Attorneys working on the ground along the southern U.S. border estimate nearly 1,000 children have been separated from their parents since the practice was declared over by the Trump Administration in June 2018. Court records show that family separation has become increasingly complex as thousands of children’s reunification now depend on factors including when they were separated, where their parents are now, and if they are considered plaintiffs in a class action lawsuit against the Trump Administration.
In Harlingen, Texas, attorney Jodi Goodwin says just over two weeks ago she reunited a migrant father with his 7-year-old child after they had been kept apart for 14 months. The child is one of 2,814 possible defendants in a class action lawsuit against Immigration and Customs Enforcement (ICE), a case known as Ms. L v ICE, which represents the children separated during the implementation of the Administration’s Zero Tolerance policy.

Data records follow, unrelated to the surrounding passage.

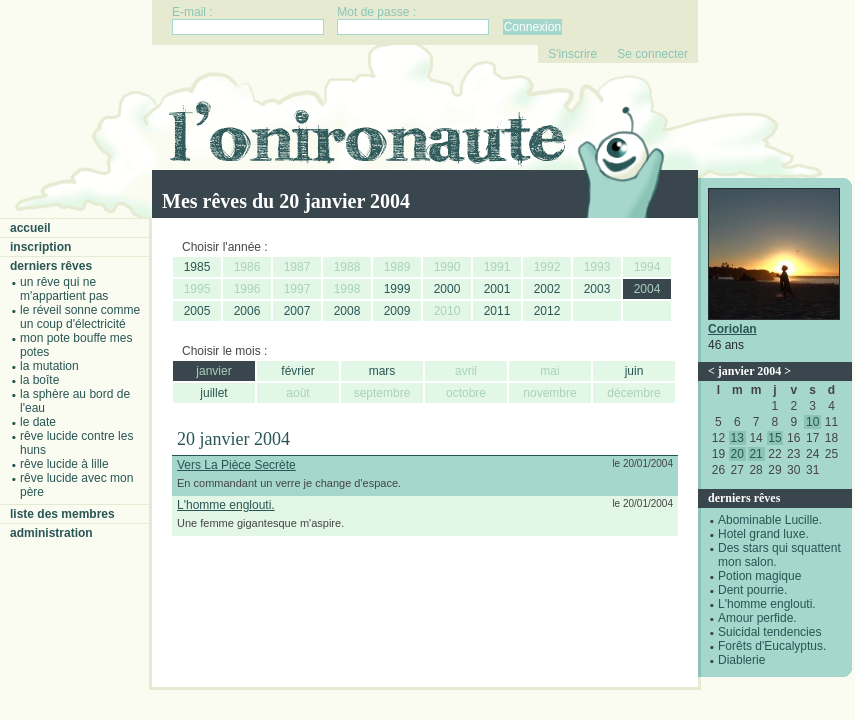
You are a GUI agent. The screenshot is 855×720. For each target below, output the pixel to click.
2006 (247, 311)
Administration (51, 533)
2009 (397, 311)
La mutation (49, 366)
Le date (38, 422)
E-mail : (192, 12)
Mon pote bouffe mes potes (76, 345)
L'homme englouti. (767, 604)
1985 (197, 267)
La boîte (39, 380)
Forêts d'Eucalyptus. (772, 646)
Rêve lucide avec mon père (76, 485)
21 (755, 454)
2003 (597, 289)
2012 (547, 311)
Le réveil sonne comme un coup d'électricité (80, 317)
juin (634, 371)
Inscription (40, 247)
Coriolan (732, 329)
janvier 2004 (749, 371)
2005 (197, 311)
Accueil (30, 228)
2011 (497, 311)
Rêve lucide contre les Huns (76, 443)
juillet (213, 393)
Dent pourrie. (752, 590)
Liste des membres (62, 514)
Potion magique (759, 576)
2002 (547, 289)
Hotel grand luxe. (763, 534)
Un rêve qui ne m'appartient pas (64, 289)
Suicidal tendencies (769, 632)
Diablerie (741, 660)
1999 (397, 289)
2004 (647, 289)
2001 (497, 289)
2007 (297, 311)
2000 (447, 289)
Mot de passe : (376, 12)
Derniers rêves (51, 266)
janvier (213, 371)
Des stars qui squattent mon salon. (779, 555)
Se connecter (652, 54)
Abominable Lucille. (770, 520)
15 (774, 438)
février (297, 371)
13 (737, 438)
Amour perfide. (757, 618)
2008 (347, 311)
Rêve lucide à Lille (64, 464)
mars (382, 371)
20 (737, 454)
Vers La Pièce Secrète (236, 465)
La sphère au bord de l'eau (75, 401)
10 (812, 422)
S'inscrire (572, 54)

Even though thousands of children separated under that policy have so far been reunited, 27 remain in government custody as of September 6, according to court records.
Attorney Efrén Olivares in McAllen, Texas, says he recently saw the separations of two children from their parents — over a year since June 2018, when President Trump signed an executive order ending family separation. Later that month, a federal judge ordered the children separated during Zero Tolerance to be reunited with their parents or sponsors.

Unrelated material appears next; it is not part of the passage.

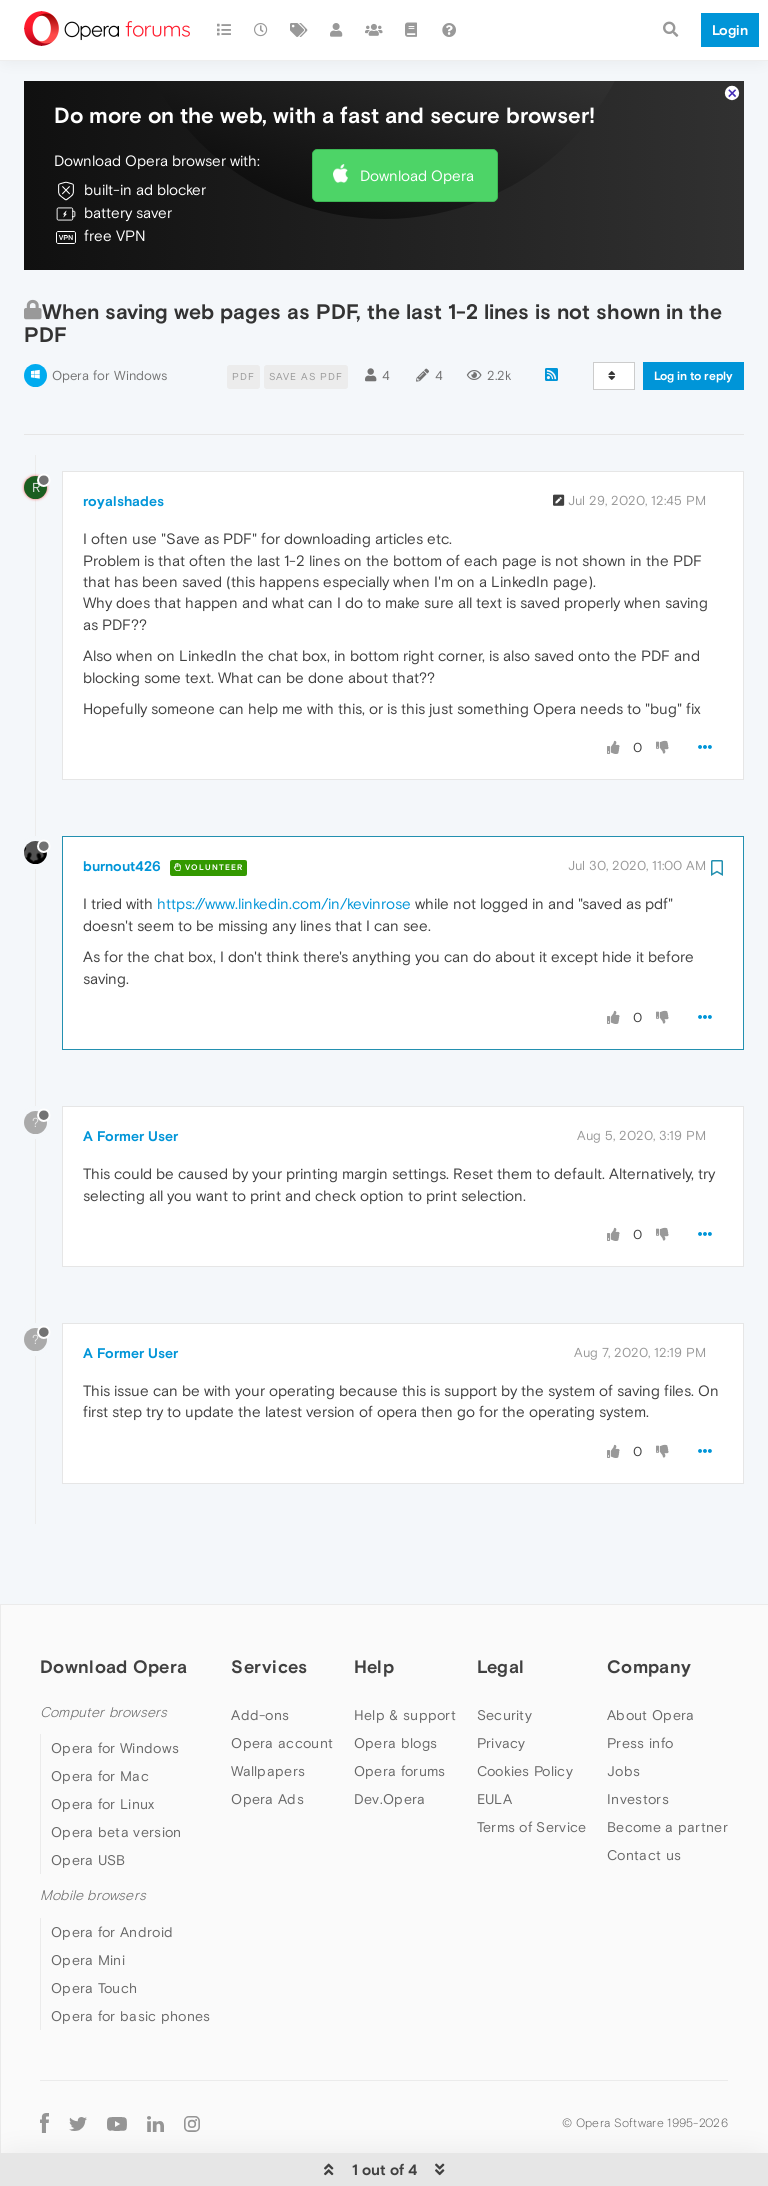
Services (269, 1618)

The ACLU argued in federal court Friday that the children separated since that injunction have been wrongfully taken from their parents in violation of the administration’s own executive order, saying the separations have been ordered on grounds including a parent’s minor criminal offense — such as a parking violation or DUI. The ACLU called on the judge hearing the case to block such separations — Lee Gelernt, the lead attorney in the case, tells TIME the ACLU estimates about 1,000 currently-separated children fall into this category — and only allow in instances when a parent is deemed a danger to a child. (For example, having a criminal record of child abuse.)
“We’ve had instances of fathers separated from their children because the last time the father was in the U.S. years ago, he got a ticket for driving with an expired license,” Olivares says. “He was arrested, and therefore now has a criminal conviction on his record, and that is the justification for the separation.”
Under the administration’s policy, children can be removed from parents who are facing criminal prosecution for any charges.
“I think that we’re looking at the biggest moment in the case since it began,” Gelernt told the judge at the Friday hearing. ICE tells TIME it will not comment on pending or ongoing litigation, but deputy assistant attorney general Scott Stewart called Gelernt’s proposal “an irresponsible approach” at the Friday hearing.
In Judge Dana Sabraw’s closing statements, he expressed concerns over a blanket implementation of the ACLU’s proposal that criminal records be discounted as a justification for separation. Sabraw noted a hypothetical situation in which a father with an assault charge on his record could still be a loving and dedicated parent, but that such a violent criminal past may, or should, still weigh on the court’s decision whether or not that father can be detained in the same facility as his child, and other children.
Judge Sabraw, of the Southern District of California, has not yet issued a ruling.
The hearing is one of many legal challenges the Trump Administration has faced since family separation under the administration’s Zero Tolerance Policy began in April 2018. The ACLU estimates that more than 2,000 children were separated before the official start of Zero Tolerance in addition to the thousands separated since Zero Tolerance began.